Hospital discharge for patients with multiple chronic conditions (MCC) is challenging for hospital and primary care teams and patients who face difficulties with complex medication regimens, non-adherence post-discharge, and poor communication among care team members. These risks are especially important for people living with MCC, such as diabetes, congestive heart failure, and chronic kidney disease. Research supports the use of mobile apps for chronic disease patients, but there are none for MCC patients experiencing care transitions. This was a qualitative research study designed to utilize stakeholder interviews with providers and patient advisors to record key requirements for our Care Transitions App. Our research team developed an initial set of wireframes and two interview guides. The first author reviewed interview transcripts to identify key themes and developed an inductive set of codes. The transcripts were analyzed using Atlas.ti 9.1.3. We interviewed 23 providers and patient advisors and successfully identified 10 key themes: medication management, personal support network, health education, systematic communication, patients’ understanding of their chronic conditions, access barriers, motivational tools, disease management support, patient assessment, and self-management barriers. Our study contributes to the literature by identifying user needs for successful navigation of the care transition period by patients with MCC.

Lay Abstract

Hospital discharge for patients with multiple chronic conditions (MCC) is challenging for hospital and primary care teams and patients. Difficulties for this population include complex medication plans, non-adherence post-discharge, and poor communication among care team members. These risks are especially important for people living with MCC, such as diabetes, congestive heart failure, and chronic kidney disease. Research supports the use of mobile apps for chronic disease patients, but there are no apps for MCC patients experiencing care transitions. This was a study designed to interview providers and patient advisors to record key themes for our Care Transitions App. Our research team developed an app prototype and two interview guides. The first author reviewed the interview transcripts to identify key themes.

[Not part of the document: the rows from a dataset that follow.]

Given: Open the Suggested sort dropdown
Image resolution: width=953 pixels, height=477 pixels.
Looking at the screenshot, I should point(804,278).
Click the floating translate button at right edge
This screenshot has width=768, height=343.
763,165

We interviewed 23 participants, 12 providers and 11 patient advisors, and successfully identified 10 key themes: medication management, personal support network, personalized health education, systematic communication, patients’ understanding of their chronic conditions, access barriers, motivational tools, disease management support, patient assessment, and self-management barriers. Our study contributes to medicine and research by identifying the needs of patients with MCC for navigating the care transition period.

Clinical Implications

This study identifies the current issues for patients with multiple chronic conditions (MCC) and applies qualitative analysis to record end-user needs from stakeholders including inpatient and primary care providers and patient advisors for a mobile application targeting patients with MCC.